In our new house we have a cable jack on the east wall of the living room. How do we move it to the west wall easily?

I'm trying to avoid cutting holes in the ceiling or ripping off carpet, etc. There is nothing connecting the west wall to the exterior walls. So I can't run a cable along the baseboards. 

Is there a device where I can plug the cable jack in and broadcast to another jack on the opposite wall? What's it called? Anyone use one of these? 

Thanks!


----------



## de-nagorg (Feb 23, 2014)

Call your cable company to move this. 

In my area the cable company gets irate when anyone other than their technician touches their cable.

Most cable companies will rent you a WIRELESS connection also, to send the signal to another place in your home.

ED


----------



## hyunelan2 (Aug 14, 2007)

If you don't want to drill holes yourself, call the cable company. They usually charge a small amount to install a new cable outlet/jack. 
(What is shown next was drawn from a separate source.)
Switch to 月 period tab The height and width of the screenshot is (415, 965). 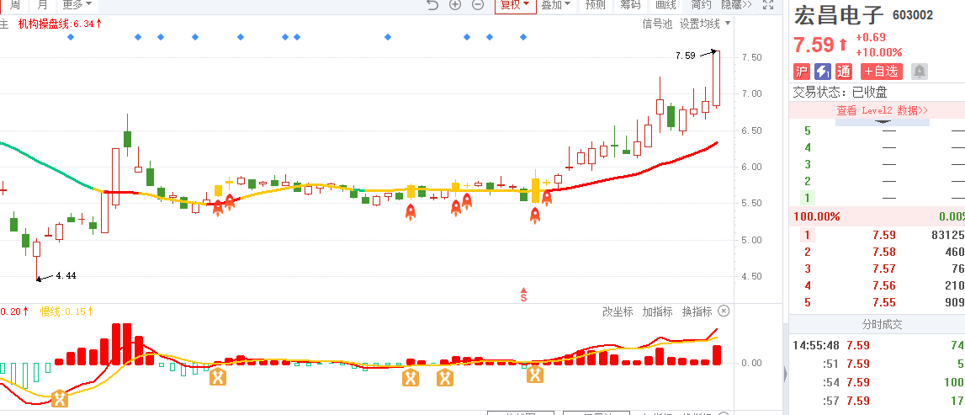(42, 5)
The way to do it is to go below (basement) or above (attic) the wall and drill directly through into the wall. Then fish a cable through the hole to the existing jack location and install a splitter. Now you have an active cable run. Find the wall you want your new jack, cut a hole for the jack location and again fish the wire from the basement/attic to the hole where you are installing the new outlet.
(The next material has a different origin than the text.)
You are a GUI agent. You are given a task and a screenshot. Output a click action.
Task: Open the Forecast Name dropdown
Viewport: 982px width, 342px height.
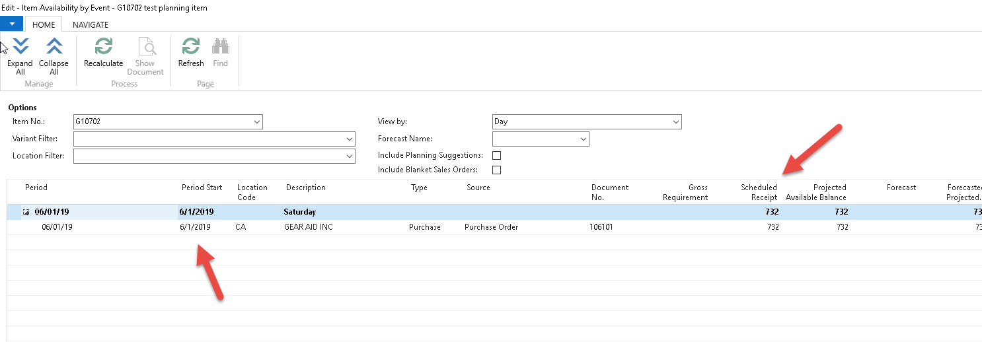[x=583, y=139]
If you don't have access above or below the room, this project will be more complicated and you're probably best served by renting a wireless cable box.


----------



## edta1 (May 20, 2011)

hyunelan2 said:


> If you don't want to drill holes yourself, call the cable company. They usually charge a small amount to install a new cable outlet/jack.
> 
> The way to do it is to go below (basement) or above (attic) the wall and drill directly through into the wall. Then fish a cable through the hole to the existing jack location and install a splitter. Now you have an active cable run. Find the wall you want your new jack, cut a hole for the jack location and again fish the wire from the basement/attic to the hole where you are installing the new outlet.
> 
> If you don't have access above or below the room, this project will be more complicated and you're probably best served by renting a wireless cable box.
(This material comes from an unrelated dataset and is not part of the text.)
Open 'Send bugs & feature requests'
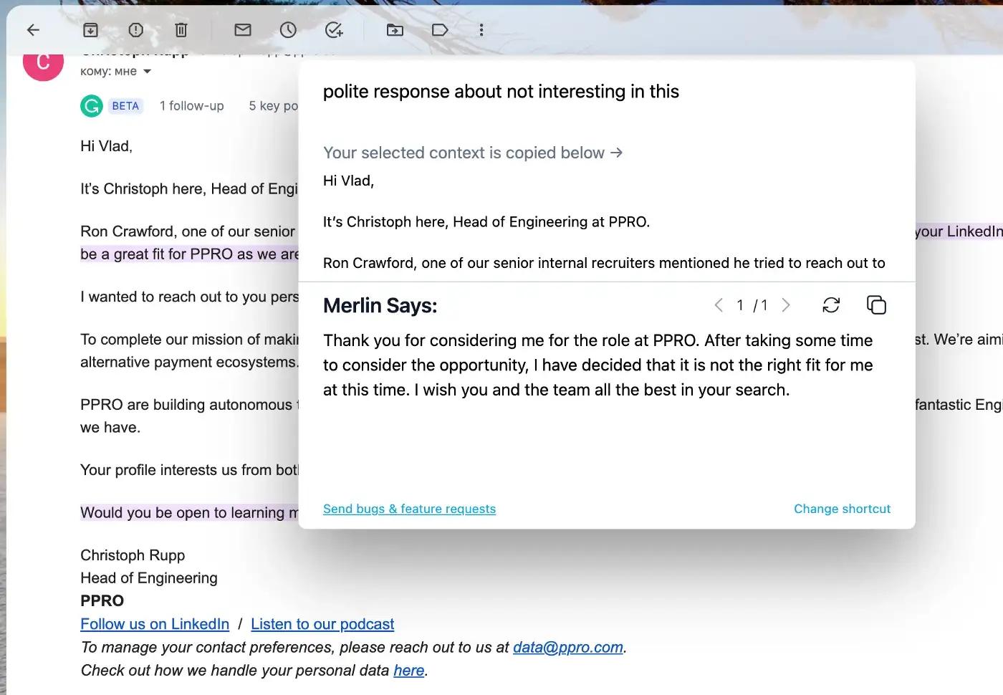1003x695 pixels. point(409,509)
YUP. And that's the problem. We are on a slab basement. So we can't go down. Upstairs is a bedroom, not an attic. Other option would be to pop holes in our living room ceiling and run a cable? That or go wireless. 

We don't plan on getting cable TV. We want to use the traditional fishbone antennae.


----------



## Tizzer (Jul 24, 2010)

Around here, Comcast restrings coaxial cable along the outside of the home then bores a hole through. Charge a small fee I think. Most of the time they'll send a self- install kit that you do yourself.
Or you can install the wireless modem on the east wall and live with it.


----------



## KarenStein (May 30, 2016)

Just a thought .... but will "Chromecast" do this?

Chromecats is a $35 gizmo that lets your computer 'broadcast' to your TV. I get my internet through the cable company. So ... maybe the geeks have the answer.

I'd visit BestBuy and ask the folks there ...


----------



## hyunelan2 (Aug 14, 2007)

edta1 said:


> We don't plan on getting cable TV. We want to use the traditional fishbone antennae.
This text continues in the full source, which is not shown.